First of all, the usage of the two commodity are on the opposite end of the spectrum. Maize is a staple crop, necessary in many regional cuisine also used for livestock feed and bio-fuel. On the other hand, wine is consumed at a lesser extent and is considered as a luxury or enjoyment (although considered a necessity in Italy and several other countries).

Cost:

The usage of the commodity lead to the difference in cost and elasticity. Staples and biofuel need to be cheap to be viable and thus cost is an important consideration. In contrast, the preference and quality of wine plays a much bigger role than the actual price tag. This is where the trade agreement plays a significant role in promoting the trade of maize between the United States, Japan and Korea but a smaller element for wine trading.

Value added/preferences:

Finally, the variety and the value added of the commodity characterizes the trade. Japan can import maize from any country in the world to use for consumption, feed or to produce bio-fuel without any considerable change or impact because the value add of maize is small; simply put, the product can be easily substituted. On the other hand, wine is dominated by several producers such as France, Italy and a handful of new world wine producers. Which is not easily substituted given the preferences. This is the contributing reason to the high number of trading partners, interconnected clusters and reciprocal trading; since a single trading partner can not satisfy the preferences of the consumer and even the French would like to have Italian wine occasionally.

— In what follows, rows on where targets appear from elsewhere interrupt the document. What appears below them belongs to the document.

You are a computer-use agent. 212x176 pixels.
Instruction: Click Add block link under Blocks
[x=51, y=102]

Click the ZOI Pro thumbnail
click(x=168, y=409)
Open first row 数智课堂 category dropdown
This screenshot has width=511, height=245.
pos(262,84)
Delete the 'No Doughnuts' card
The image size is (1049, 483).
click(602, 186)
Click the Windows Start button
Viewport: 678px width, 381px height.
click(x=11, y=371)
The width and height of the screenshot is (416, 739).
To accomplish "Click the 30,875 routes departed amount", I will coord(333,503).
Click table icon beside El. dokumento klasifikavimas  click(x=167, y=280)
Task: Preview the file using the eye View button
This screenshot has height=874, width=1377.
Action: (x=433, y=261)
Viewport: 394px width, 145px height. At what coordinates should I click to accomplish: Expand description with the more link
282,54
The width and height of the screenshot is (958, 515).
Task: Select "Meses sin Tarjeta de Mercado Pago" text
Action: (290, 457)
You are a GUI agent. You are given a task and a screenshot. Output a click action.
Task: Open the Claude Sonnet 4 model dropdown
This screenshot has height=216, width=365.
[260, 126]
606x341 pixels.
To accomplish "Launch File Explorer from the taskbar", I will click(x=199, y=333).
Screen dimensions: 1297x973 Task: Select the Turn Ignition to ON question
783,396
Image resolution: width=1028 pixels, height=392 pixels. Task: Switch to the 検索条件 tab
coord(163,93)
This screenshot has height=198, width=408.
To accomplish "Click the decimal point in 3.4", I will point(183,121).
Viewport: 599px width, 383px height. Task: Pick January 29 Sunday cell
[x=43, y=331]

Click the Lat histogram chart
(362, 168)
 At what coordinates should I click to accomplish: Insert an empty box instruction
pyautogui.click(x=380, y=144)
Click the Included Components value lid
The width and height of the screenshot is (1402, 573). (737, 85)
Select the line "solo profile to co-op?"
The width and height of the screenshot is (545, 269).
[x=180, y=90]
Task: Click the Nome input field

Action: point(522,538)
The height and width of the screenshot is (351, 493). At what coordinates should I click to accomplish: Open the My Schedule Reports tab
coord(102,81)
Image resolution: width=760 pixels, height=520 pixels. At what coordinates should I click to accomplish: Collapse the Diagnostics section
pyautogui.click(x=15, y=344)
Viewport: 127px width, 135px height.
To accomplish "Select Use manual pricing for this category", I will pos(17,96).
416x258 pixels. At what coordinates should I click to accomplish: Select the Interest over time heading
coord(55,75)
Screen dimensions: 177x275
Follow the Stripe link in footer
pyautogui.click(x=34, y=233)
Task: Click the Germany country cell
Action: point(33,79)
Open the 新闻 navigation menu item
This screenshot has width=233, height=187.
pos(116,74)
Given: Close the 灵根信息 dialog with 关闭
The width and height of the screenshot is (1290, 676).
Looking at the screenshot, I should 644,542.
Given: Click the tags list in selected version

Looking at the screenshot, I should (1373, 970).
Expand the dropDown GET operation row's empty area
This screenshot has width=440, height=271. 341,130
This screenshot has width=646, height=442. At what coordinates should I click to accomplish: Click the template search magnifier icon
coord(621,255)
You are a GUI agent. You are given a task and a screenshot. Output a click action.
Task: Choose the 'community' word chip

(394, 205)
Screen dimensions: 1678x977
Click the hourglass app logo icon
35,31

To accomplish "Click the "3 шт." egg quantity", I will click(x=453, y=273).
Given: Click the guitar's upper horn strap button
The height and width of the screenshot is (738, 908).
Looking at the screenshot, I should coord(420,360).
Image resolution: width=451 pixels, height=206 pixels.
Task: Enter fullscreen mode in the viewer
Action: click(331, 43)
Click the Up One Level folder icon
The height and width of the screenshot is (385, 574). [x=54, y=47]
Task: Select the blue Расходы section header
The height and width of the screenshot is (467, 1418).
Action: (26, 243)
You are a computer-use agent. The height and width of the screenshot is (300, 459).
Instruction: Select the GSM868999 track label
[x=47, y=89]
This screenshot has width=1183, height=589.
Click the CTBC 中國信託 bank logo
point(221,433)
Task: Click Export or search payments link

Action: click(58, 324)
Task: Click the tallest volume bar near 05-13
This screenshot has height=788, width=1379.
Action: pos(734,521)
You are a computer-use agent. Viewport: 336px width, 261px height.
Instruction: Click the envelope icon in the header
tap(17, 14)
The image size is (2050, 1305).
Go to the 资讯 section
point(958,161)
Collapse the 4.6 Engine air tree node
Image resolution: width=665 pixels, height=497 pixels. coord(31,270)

This example illustrate how a simple network diagram can reveal a lot of interesting insight compare to analyzing just the quantity and value of trade, it also supports my view on how important exploratory analysis is.


## Download the data
wine.df = read.csv("https://dl.dropbox.com/u/18161931/wine_trade.csv", header = TRUE,
    stringsAsFactors = FALSE)

## Take only the trade
wineEx.df = subset(wine.df,subset = type == "Export",
    c("reporting_country", "partner_country", "Wine"))

## Sort the data and take only the top 80% of the trade
wineEx.df = arrange(wineEx.df, desc(Wine))
wineEx.df$sWine = scale(wineEx.df$Wine, center = FALSE)
wineEx.df$cs = cumsum(wineEx.df$Wine)
wineEx.df[wineEx.df[, 1] == "China, Hong Kong SAR ", 1] = "China, Hong Kong SAR"
wineFinal.df = subset(wineEx.df, cs < tail(wineEx.df$cs, 1) * 0.8)

## Set edge and arrow size
wineFinal.df$edgeSize = with(wineFinal.df, Wine/sum(Wine))
wineFinal.df$arrowSize = ifelse(wineFinal.df$edgeSize * 30 < 0.5 , 0.5,
    wineFinal.df$edgeSize * 15)

## Create the network and plot
wine.net = network(wineFinal.df[, 1:2])
plot(wine.net, displaylabels = TRUE, label.col = "steelblue",
     edge.lwd = c(wineFinal.df$edgeSize) * 100,
     arrowhead.cex = c(wineFinal.df$arrowSize),
     label.cex = 0.5, vertex.border = "white",
     vertex.col = "skyblue", edge.col = rgb(0, 0, 0, alpha = 0.5))